The research behind this article:

The cloister of Sant'Andrea in Genoa, Italy. Photo courtesy of Lee Morrison

The article takes a close look at the process of urban development and neighborhood formation in a medieval city, which is my primary research focus. I have always been interested in the physical development of cities during the middle ages, especially the lands on the edges of cities where most of the growth happens. These are the areas where migrants from the countryside established themselves in the city and where the workers, who were the backbone of the urban economy, made their residences. Because land was cheap in these areas, and the buildings were less spectacular than those in the city center, peripheral neighborhoods haven't been as thoroughly studied, but they can tell us quite a bit about who was coming to the city and how they interacted with urban institutions, especially notaries and religious communities. I am also interested in applying digital humanities methodologies to medieval history, including geospatial mapping and spatial prosopography. The documents that I used for this article include boundary descriptions of the front, back, and sides of each property. Piecing these descriptions together was challenging, but it presented an opportunity to map out the neighborhood of Sant'Andrea over about a century and look closely at how successive abbesses contributed to the urban environment around them. 

Broadly, I study the social and economic history of Northern Italian cities. My dissertation project focuses on the social structures of residential neighborhoods on urban monastic lands in medieval Genoa, between 1150-1350. My work examines the relationships between ecclesiastical institutions and their tenants, arguing that both groups were influential contributors to urbanization during the thirteenth and fourteenth centuries. I primarily use documents produced by notaries, but my work also draws upon institutional archives, episcopal legislation, and vernacular sources to provide a broad perspective on urban life during the period. 

Lee Morrison visiting the cloister of Sant'Andrea in Genoa.

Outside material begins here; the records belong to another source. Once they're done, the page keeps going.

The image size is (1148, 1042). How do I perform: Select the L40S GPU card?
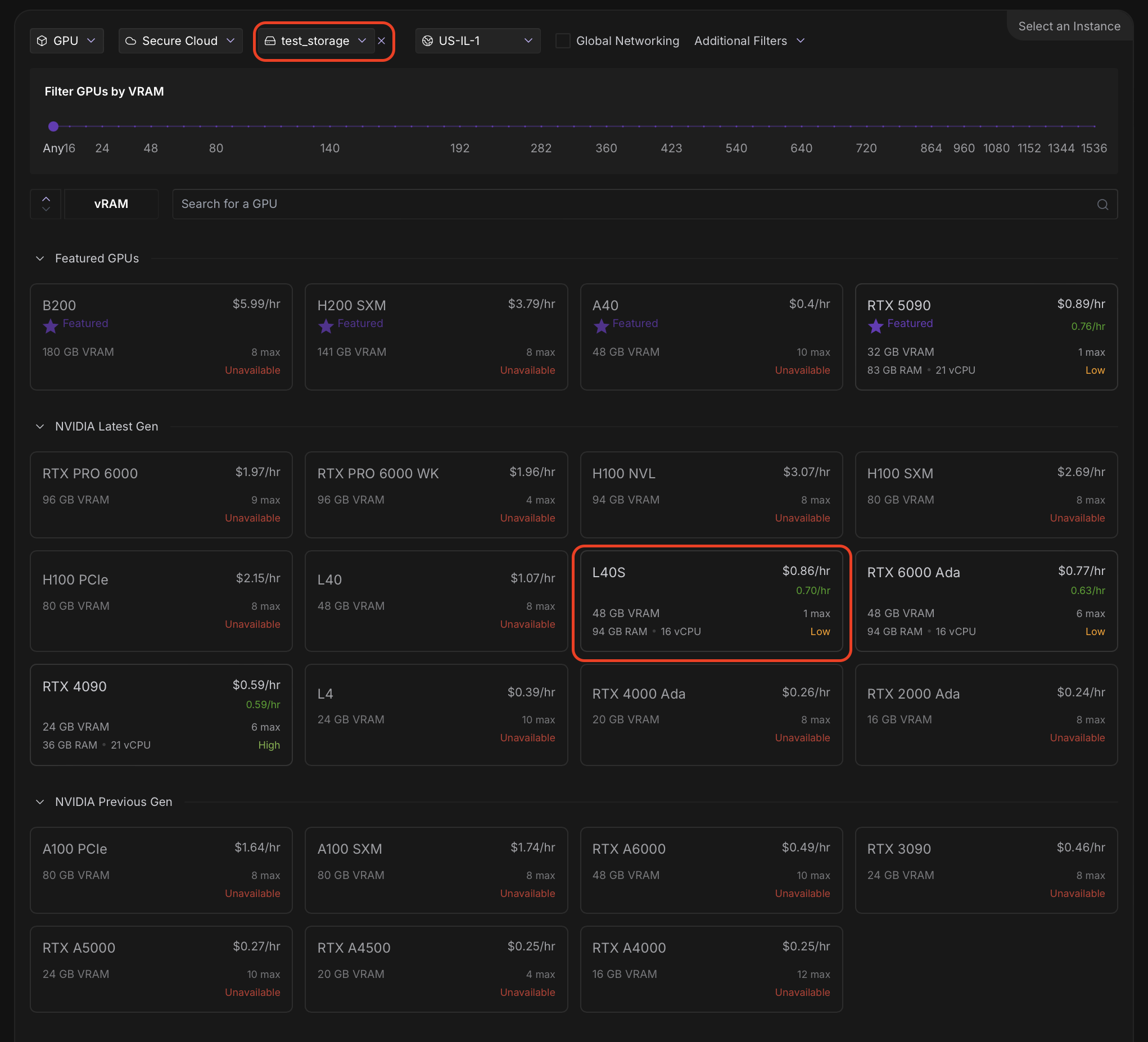tap(711, 601)
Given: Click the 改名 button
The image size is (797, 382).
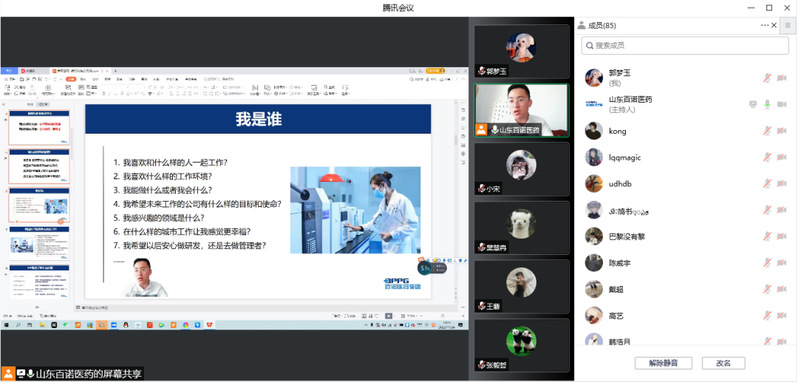Looking at the screenshot, I should [x=723, y=363].
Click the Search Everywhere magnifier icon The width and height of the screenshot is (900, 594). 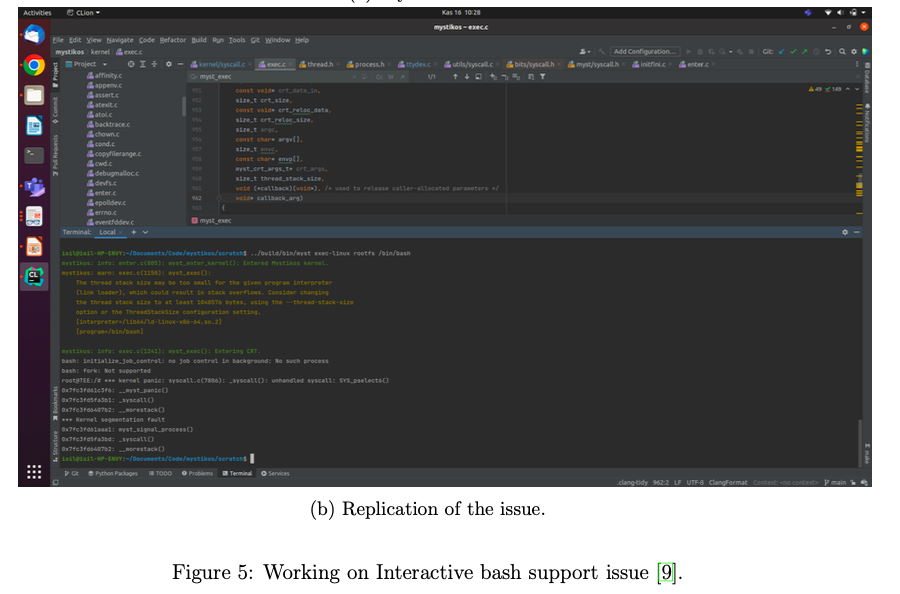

Photo courtesy of Lee Morrison.

How he learned of this opportunity:

When I was preparing the piece for submission, I researched several journals to try to find the best fit. With its focus on interdisciplinary research (and very magnanimous word limit!), Viator seemed to be the ideal journal for this piece, and they generously print their issues in color, which allowed me to make the most of the neighborhood maps that I had developed. The editors, Matthew and Allison, have been very supportive through the publishing process and beyond. They have stayed in contact with me since the initial publication, including notifying me that my article was eligible for the Andy Kelly prize this year. I am very grateful to them for the support that they have shown me and my work.

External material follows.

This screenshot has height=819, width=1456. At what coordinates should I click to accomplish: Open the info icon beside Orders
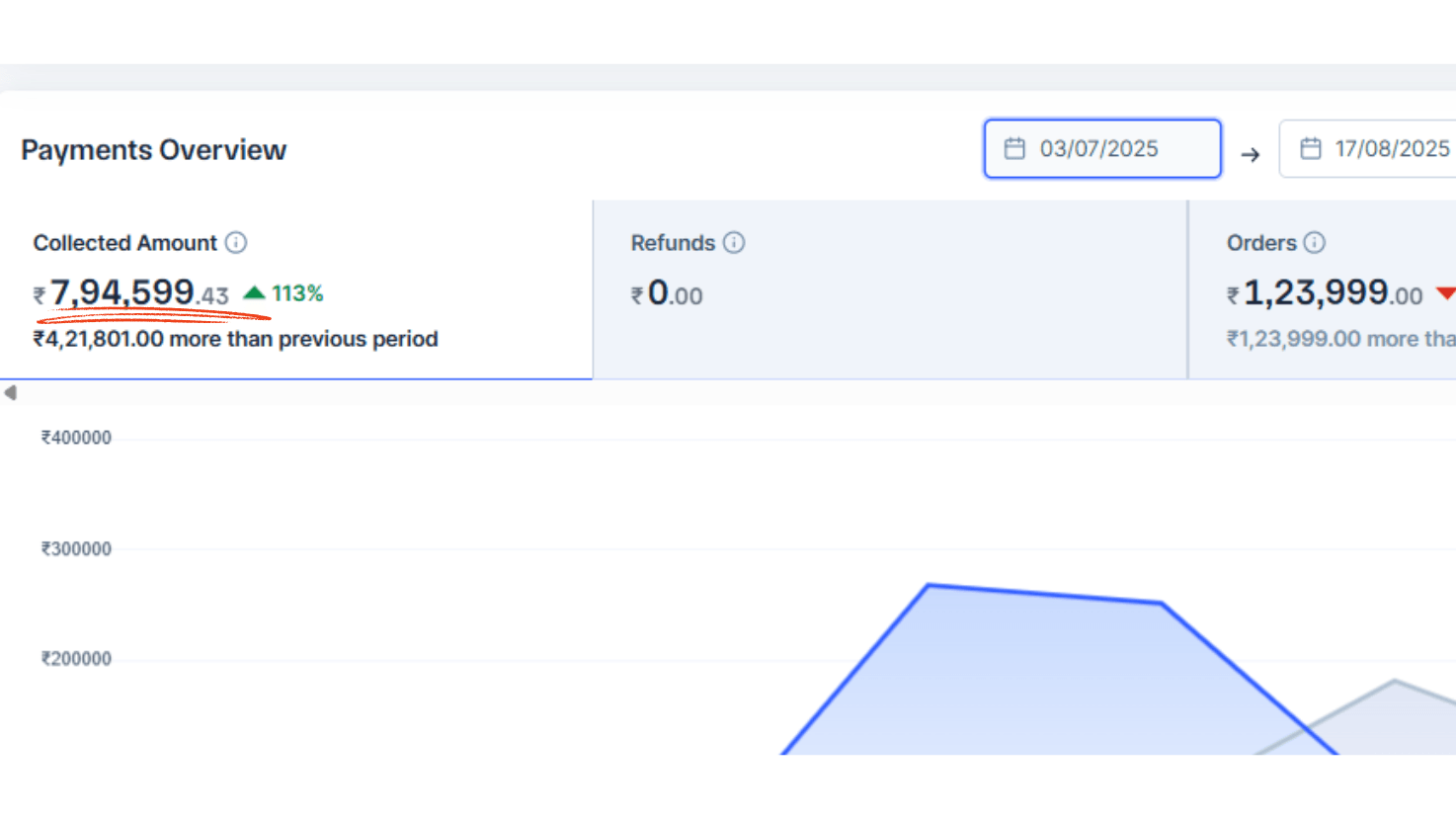tap(1315, 243)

Advice  to others who are preparing work for publication:

While I was preparing the manuscript for initial submission and trying to decide when it was ready, I tried to remind myself that it should be polished, but not perfect. For graduate students in particular, you shouldn't feel that you have to wait until the end of the graduate program to try and submit something to a journal. It is extremely valuable to gain early experience with the submission procedures, peer review, and corresponding with editors. Regardless of the outcome of the submission, the feedback that you receive from reviewers will challenge and ultimately improve your writing.